You guys were mentioning that the Flow Highback supports should be swapped opposite what they come??  Is that correct??  

 

2 hours ago, slopestar said:

That's what I have done and so have a few others. I feel it on my front foot/heel side. 

So, when I noted the Tech Nine Bradshaws, the key feature, imho (though they have a few 'nifty' features to them) is the powerwing highback, which, on a cambered board, suddenly makes your heelside initiation much more intuitive. When the lower leg of your leading foot moves FORWARD, and THEN OVER, you get edge response. There's actually something to push against! Back-when, a third-strap-locked-highback binding like Burton's Torque did the same thing. Your Hardboots do that too, only they're better at it!

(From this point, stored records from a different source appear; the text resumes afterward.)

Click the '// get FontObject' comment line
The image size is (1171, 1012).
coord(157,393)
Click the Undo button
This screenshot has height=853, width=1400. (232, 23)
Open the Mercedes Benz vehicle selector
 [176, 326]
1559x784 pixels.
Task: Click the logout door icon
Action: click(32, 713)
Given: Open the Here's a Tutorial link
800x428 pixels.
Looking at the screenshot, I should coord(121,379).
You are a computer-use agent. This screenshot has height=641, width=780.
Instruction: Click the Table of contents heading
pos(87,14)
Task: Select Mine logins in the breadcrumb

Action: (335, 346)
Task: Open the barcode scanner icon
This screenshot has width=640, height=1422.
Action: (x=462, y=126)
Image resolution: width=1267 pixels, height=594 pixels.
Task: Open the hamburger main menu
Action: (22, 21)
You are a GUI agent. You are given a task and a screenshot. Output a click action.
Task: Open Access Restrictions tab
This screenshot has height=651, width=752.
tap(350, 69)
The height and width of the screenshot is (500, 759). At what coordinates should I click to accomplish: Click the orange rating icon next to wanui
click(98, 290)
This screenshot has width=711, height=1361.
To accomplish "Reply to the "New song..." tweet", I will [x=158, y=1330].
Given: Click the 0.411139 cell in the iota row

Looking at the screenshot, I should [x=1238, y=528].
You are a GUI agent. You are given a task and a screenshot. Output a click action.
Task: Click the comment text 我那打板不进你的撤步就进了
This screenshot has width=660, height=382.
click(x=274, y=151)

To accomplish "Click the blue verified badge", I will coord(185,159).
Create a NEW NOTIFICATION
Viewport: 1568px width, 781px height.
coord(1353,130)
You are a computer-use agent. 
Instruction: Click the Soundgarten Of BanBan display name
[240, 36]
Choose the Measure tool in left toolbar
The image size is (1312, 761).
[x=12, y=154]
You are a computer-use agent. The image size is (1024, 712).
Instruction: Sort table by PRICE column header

But, there's a flaw in the ointment; Boards today are often ridden Duck Stance, and also, often, are Rockered throughout. That means the T-9 (or long-gone Torque) won't help a lot in establishing an early heelside turn, as the motion of the lead lower leg will only make the board want to nose-press and butter around, not Dig In and Carve. The Flow is designed with that riding style in mind. It has highbacks that 'powerwing', just a lil' bit, INWARDS, not Outwards, as to better CENTER your heelside edge-pressure between the bindings. This means very 'late' turn response for any board using that kind of 'inward' focused highback, and it's very evident on a rockered Twin board. So, IF you're riding a Cambered, or a camber/rocker/camber (like Never Summer, as an example), and Flow bindings, you'll want to switch the highbacks around (left highback onto a right-foot baseplate) to gain a smidge of extra 'early into the turn' LEVERAGE on Heelside turns. Or, just find a binding that has that already built-in as a feature...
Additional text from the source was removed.